Les Brésiliens utilisent le mot cor qui signifie « couleur », plutôt que raça, qui désigne la « race », pour désigner l’origine des individus, preto, signifiant « noir », branco, « blanc », et pardo , « sang mêlé ». Ces distinctions ne reposent pas sur des critères de classifications scientifiques, mais sur la simple apparence physique. De plus, les distinctions sont subjectives, car un Mulâtre qui serait considéré comme « noir » en Europe ou en Amérique du Nord pourrait être perçue comme « blanc » au Brésil. Bref, la classification reste souvent affaire de perception individuelle et de statut social.
La population afro-brésilienne était estimée à 9 millions d’individus en 1998, mais aujourd’hui, elle n’est plus estimée qu’à 6%. Au Brésil, l’infériorité numérique de la population noire est inversement proportionnelle à son influence culturelle qui touche toutes les strates de la société, et ce depuis l’époque coloniale. Sur le plan religieux avec le Candomblé, l’Umbanda et bien d’autres formes de spiritismes, Sur le plan linguistique, avec la très forte influence des langues Kongo, Sur le plan musical, avec la samba, la bossa et d’autres courants beaucoup moins connu comme, le batuque, le funk afro, etc. sur le plan culinaire, la grande majorité des plats brésiliens sont d’inspiration africaine, et la base de l’alimentation de la poluation noire reste le manioc, l’huile de palme ou "oilo de dênde" , les haricots rouges et le gombo. Il ne s’agit là que d’une infime partie des apports culturels de la population afro-brésilienne, érigés en "culture nationale" au Brésil.

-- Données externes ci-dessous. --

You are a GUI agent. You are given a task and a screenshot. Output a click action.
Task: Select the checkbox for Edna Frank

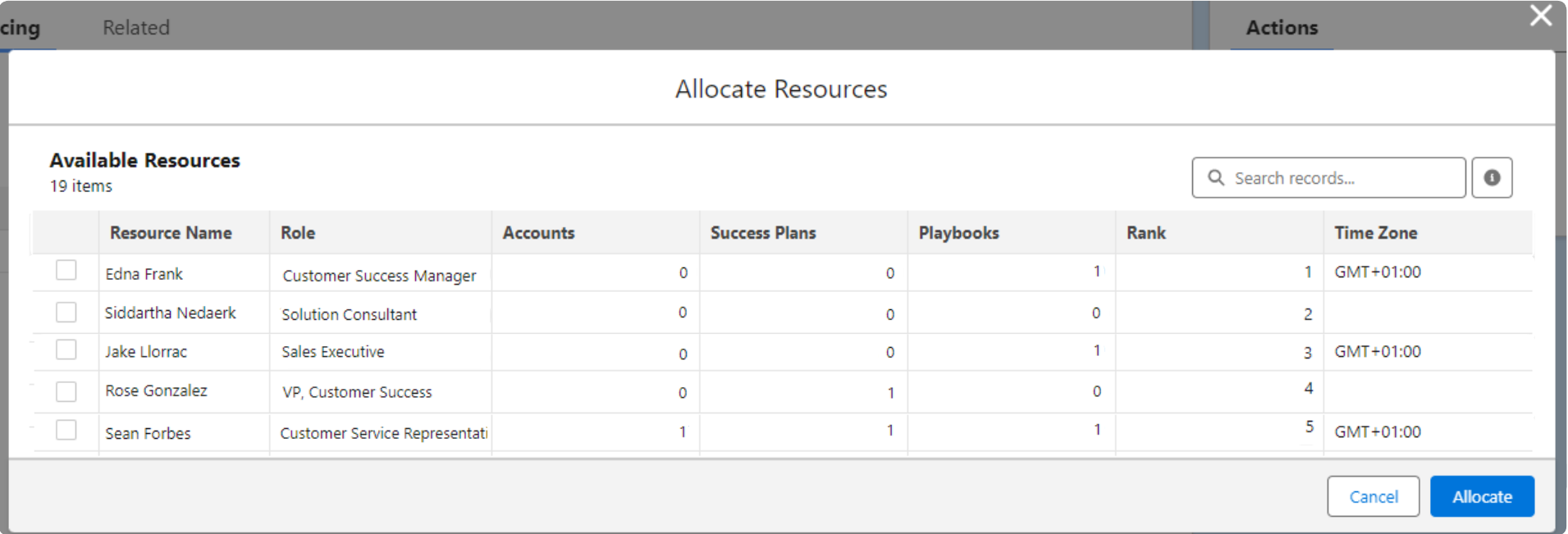point(66,271)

Les Afro-brésiliens sont parmi les rares populations de la diaspora noire a avoir réussi à conserver des pans entiers de leur héritage africain quasi-intacte. La grande majorité des Afro-brésiliens sont des descendants d’esclaves originaires du Bassin du Congo, à savoir les actuels Congo-Kinshasa, Congo-Brazzaville et l’Angola. Dans les régions du nordeste et notamment Bahia, on trouve également de nombreux descendants d’esclaves d’origine ouest africaine, Youruba (Nigéria), Haussa ( Guinée), Mina et Fon ( Bénin et Togo).
Depuis la naissance du mouvement « conscience noire » il y a quelques années les Noirs du Brésil se sont rebaptisés Afro-brasileiros ou Afro-brésiliens. En ce qui concerne la répartition ethnique de la population afro-brésilienne sur le territoire brésilien, celle-ci est essentiellement concentrée dans les vieilles zones de plantations où la traite négrière avait massivement déporté les Africains. Il s’agit des régions du Nordeste, en particulier à Pernambuco et à Bahia, d’une partie du Sudeste, surtout à Rio de Janeiro, dans l’État de Minas Gerais et dans l’État de Sao Paulo.
Comme dans beaucoup de pays d’Amérique latine, la très grande majorité de la population noire se trouve au bas de l’échelle sociale, victime d’un racisme aussi subtile que violent. Reléguée dans les favelas, son taux de chômage frôle les 95 % et son taux d’alphabétisation atteint à peine les 5%. La question des quotas se fait de plus en plus pressante au Brésil, et certaines universités privées ont devancé l’Etat, qui traine encore des pieds sur cette question. Mais comme le montre l’influence grandissante du mouvement « conscience noire », une petite élite intellectuelle se charge désormais de faire entendre la voix de cette population au plus au haut sommet de l’Etat.